Atravesé semidormido aquel bosque frondoso, húmedo, que conocía como la palma de mi mano.
Al llegar al mercado, la señora Rowena estaba justo abriendo la puerta. Amanecía. Apenas alcancé a entrar y saludarla cuando una gran explosión nos sacudió. Inmediatamente después se sucedieron más estallidos y detonaciones. El volcán también se había despertado.
Salimos a la calle, espantados, a ver qué pasaba, pero una gran nube negra lo envolvía todo. Me empezaron a arder los ojos y no podía distinguir nada a mi alrededor. Pensé en mi familia y quise salir corriendo hacia el camino del bosque, pero la señora Rowena me sostuvo entre sus brazos fuertes mientras juntos mirábamos atónitos las feroces lenguas de fuego, que exhalaba el volcán.
La tragedia fue completa. La lava arrasó, destruyendo construcciones, árboles, animales y mi familia.
Durante un tiempo pude quedarme con la señora Rowena, que me trató con mucho cariño y paciencia, pues yo no quería hablar, ni comer. Luego, me llevaron a un orfanato en una isla cercana.
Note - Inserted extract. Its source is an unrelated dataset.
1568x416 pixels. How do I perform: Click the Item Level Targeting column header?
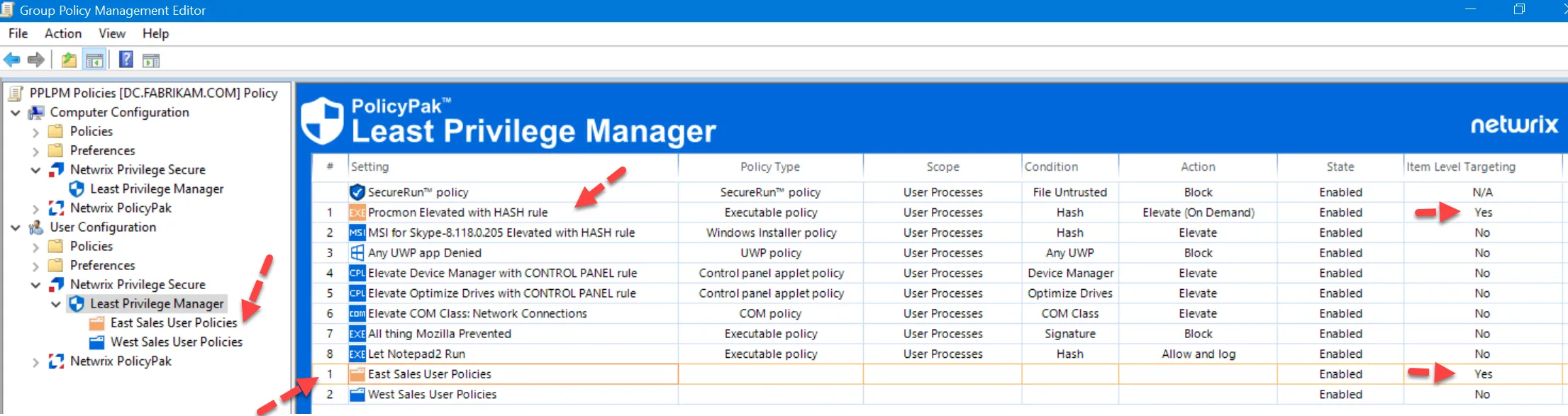[x=1461, y=167]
Tenía doce años, y había sido el único sobreviviente de la aldea Ilihan, gracias a, o por culpa de, una lata de sardinas.
Cuando cumplí la mayoría de edad empecé a trabajar en una casa de comidas y, siguiendo la voluntad de mi corazón, volví a mi tierra.
Habían pasado ocho años desde la tragedia de mi aldea y, en ese tiempo, la tierra había vuelto a crear, crecer y levantarse con orgullo sobre las cicatrices de la la‑
va.
Durante horas recorrí los senderos, respirando el aire fresco y puro, reconociendo los perfumes de aquel renacido bosque y buscando el lugar exacto donde había vivido junto a mi querida familia. Lloré en silencio mientras intentaba encontrar donde estaba
ubicada mi casa. Se me dificultaba mucho porque había otros árboles, nuevas plantas.
Al cabo de un rato, orientado por la ubicación de los volcanes, pude distinguir el sitio donde estaba nuestra casa. La emoción fue total; estaba seguro, era allí justo
donde se erigía, como diseñado por un paisajista, un gran jardín de flores con coloridas gardenias y jazmines blancos que explotaban de perfume, casualmente (o no) las flores favoritas de mi madre. Mi corazón revivió aquel día.
Me sentí abrazado por los espíritus de mis hermanos, mi padre,
mi dulce madre.
Al poco tiempo de aquel regreso, volví a instalarme en este mismo lugar, a los pies de este volcán que me quitó todo, y me dio todo después. Aquí conocí a quien fue mi esposa y compañera de vida por sesenta años. Aquí formé mi
propia familia y fui feliz.
La tierra, abonada por los minerales de la lava, se había vuelto más poderosa, más fértil y generosa.
Hoy, con ochenta años, me toca dar gracias por todo lo vivido, por los espíritus que me acompañaron en mi travesía, por la generosa tierra que me abriga.
Dicen por ahí que “mientras hay vida, hay esperanza”, y a mí, el niño sardina, me gusta asegurarlo y repetirlo.